- [GOAL] Reproduce the lines of the listing verbatim, beginning at the line that contains "Given: Select the" and stopping after the line that contains "Looking at the".

- [STORED ROWS]
---

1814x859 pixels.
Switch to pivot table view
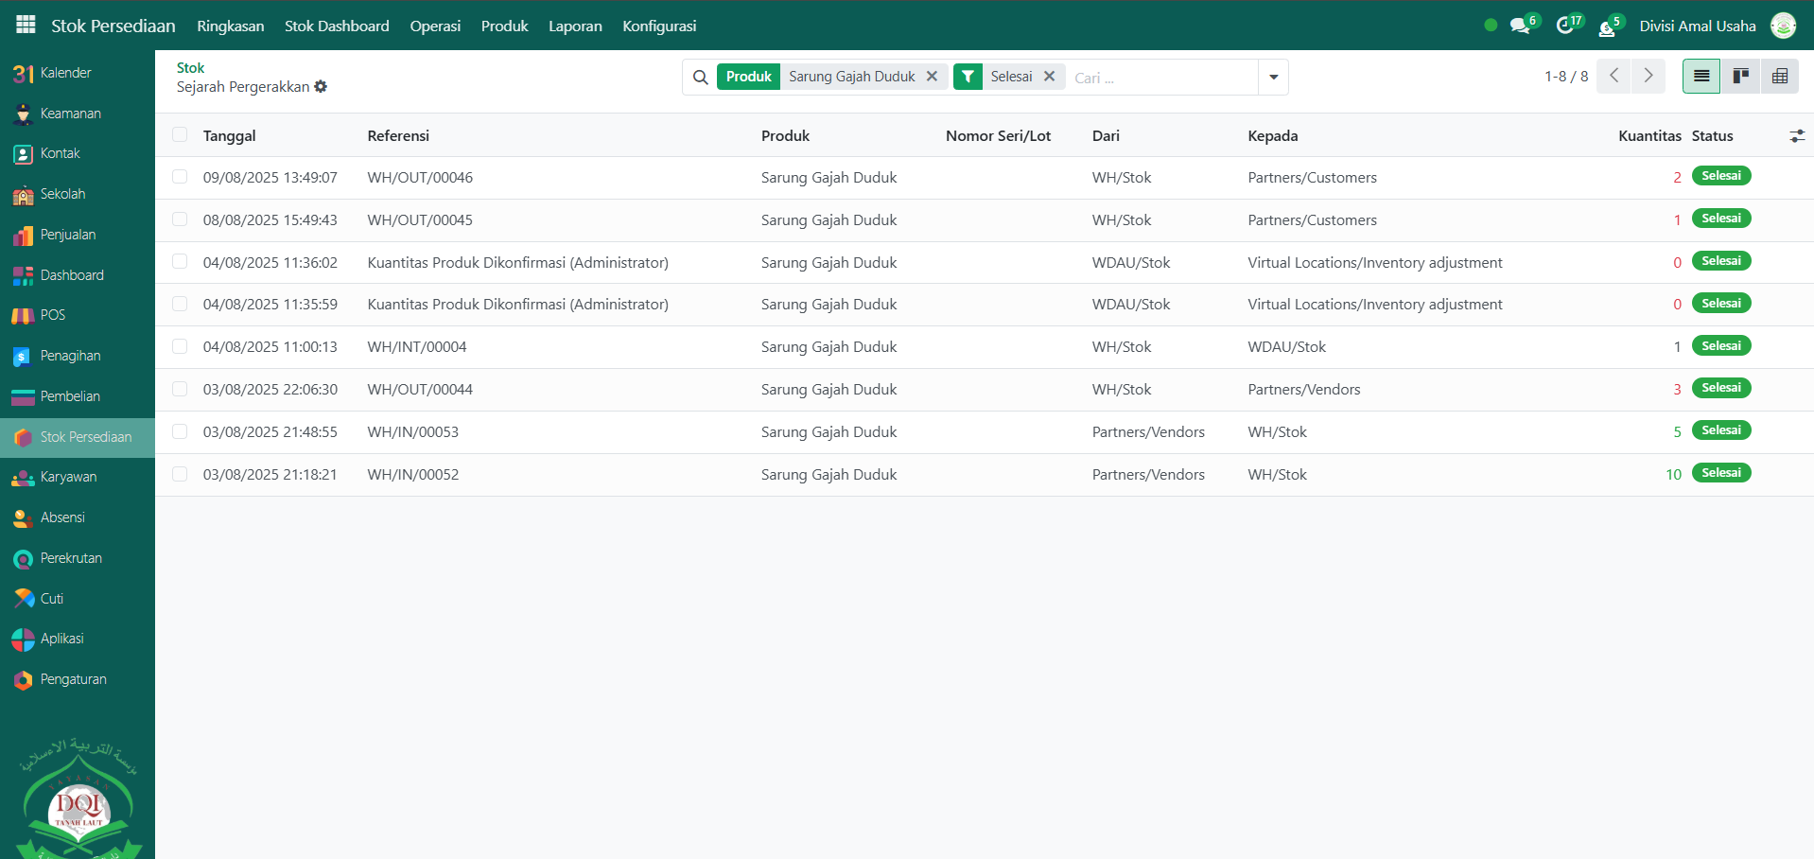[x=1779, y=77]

---

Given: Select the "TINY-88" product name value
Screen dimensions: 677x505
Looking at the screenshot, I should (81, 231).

---

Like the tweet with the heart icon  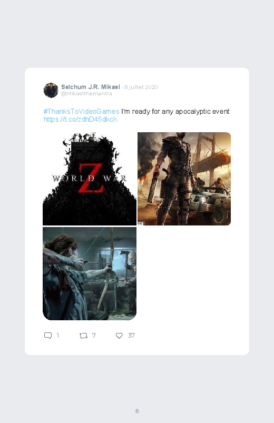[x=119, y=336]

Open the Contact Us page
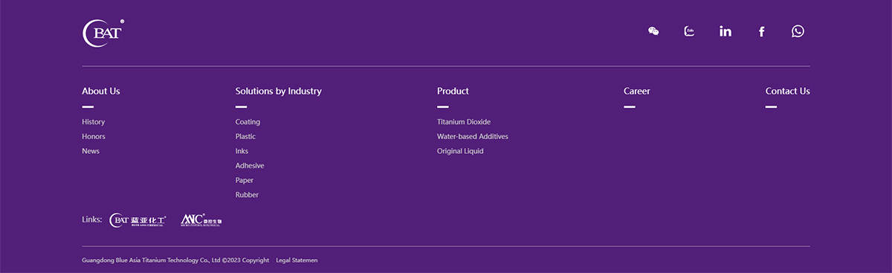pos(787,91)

---

- [RIGHT ANSWER]
Given: Select the "TINY-88" product name value
Screen dimensions: 677x505
Looking at the screenshot, I should (81, 231).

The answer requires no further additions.